Sarcophagus’ta işimiz ne?
Spoiler vermeyeceğimden ötürü bu kısımda çok açık konuşmadan bir iki kelime etmekte fayda var. Keza Ultros da iş hikaye anlatımına gelince her şeyi açık açık konuşmuyor. Haritaya dağılmış birtakım eserlerle etkileşime geçerek hikaye parçaları toplamak soru işaretlerini gideriyor. Bunun haricinde hiçbir şey yok mu derseniz biraz daha detay verelim.
Ultros, hapis olduğumuz gemide karakterimizin kontrolünü bizlere vererek başlıyor. Ufak ufak oyunu öğrenerek ilerlediğimiz başlangıç dakikalarında bir amaç ediniyor ve ona göre hareket ediyoruz. Peki bu nedir?
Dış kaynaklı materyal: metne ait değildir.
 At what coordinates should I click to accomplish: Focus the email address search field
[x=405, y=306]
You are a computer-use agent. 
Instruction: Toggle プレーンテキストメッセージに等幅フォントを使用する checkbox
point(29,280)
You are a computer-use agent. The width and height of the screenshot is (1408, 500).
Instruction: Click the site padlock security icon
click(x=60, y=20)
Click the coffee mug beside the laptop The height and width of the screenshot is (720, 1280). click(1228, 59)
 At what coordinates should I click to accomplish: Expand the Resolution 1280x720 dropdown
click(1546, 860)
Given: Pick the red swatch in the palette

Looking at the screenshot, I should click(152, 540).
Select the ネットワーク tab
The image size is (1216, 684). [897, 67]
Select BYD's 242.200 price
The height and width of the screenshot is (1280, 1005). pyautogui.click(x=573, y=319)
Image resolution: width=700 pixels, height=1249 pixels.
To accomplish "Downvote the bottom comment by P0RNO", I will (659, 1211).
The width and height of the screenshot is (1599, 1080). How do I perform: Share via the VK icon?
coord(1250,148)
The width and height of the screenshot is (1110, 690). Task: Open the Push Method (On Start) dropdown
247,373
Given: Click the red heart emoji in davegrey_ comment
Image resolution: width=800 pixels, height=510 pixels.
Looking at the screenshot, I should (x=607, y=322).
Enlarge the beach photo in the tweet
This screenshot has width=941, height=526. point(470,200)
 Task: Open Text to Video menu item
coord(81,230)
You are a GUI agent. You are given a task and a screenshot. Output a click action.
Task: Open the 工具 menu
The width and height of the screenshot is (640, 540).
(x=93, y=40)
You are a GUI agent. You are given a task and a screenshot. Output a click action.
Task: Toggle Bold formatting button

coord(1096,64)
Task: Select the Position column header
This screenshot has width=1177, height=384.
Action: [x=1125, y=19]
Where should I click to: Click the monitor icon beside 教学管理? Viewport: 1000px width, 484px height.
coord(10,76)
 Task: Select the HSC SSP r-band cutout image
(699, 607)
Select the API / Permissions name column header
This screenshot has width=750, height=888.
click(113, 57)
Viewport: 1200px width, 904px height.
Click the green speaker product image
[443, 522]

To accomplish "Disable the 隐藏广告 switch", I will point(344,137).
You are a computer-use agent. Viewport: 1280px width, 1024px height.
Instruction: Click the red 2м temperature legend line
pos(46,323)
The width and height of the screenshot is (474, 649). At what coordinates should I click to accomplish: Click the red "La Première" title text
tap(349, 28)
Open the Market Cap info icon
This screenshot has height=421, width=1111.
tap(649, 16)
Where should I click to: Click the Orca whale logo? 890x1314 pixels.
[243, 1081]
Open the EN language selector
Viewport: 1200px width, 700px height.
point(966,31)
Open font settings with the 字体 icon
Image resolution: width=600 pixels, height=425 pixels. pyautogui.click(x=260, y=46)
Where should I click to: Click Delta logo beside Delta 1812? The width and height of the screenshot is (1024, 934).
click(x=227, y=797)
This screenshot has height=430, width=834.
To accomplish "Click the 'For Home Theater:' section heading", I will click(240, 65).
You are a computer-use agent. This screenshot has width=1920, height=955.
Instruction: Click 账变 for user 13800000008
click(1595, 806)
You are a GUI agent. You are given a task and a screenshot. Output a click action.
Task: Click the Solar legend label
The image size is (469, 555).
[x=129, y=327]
Kafa yakabilecek cinsten bir bilim kurgu karşımızda. Sarcophagus isimli kozmik bir yerde mahsur kalmış ve bir hayli karmaşık bir şekilde uyanıyoruz. İşleri daha karmaşık hale getiren durumsa bunun bir sonu olmaması. Bir döngüye sıkışık kalmamız bitmek bilmeyen bir acıyı beraberinde getiriyor. Tabi kırmayı beceremezsek.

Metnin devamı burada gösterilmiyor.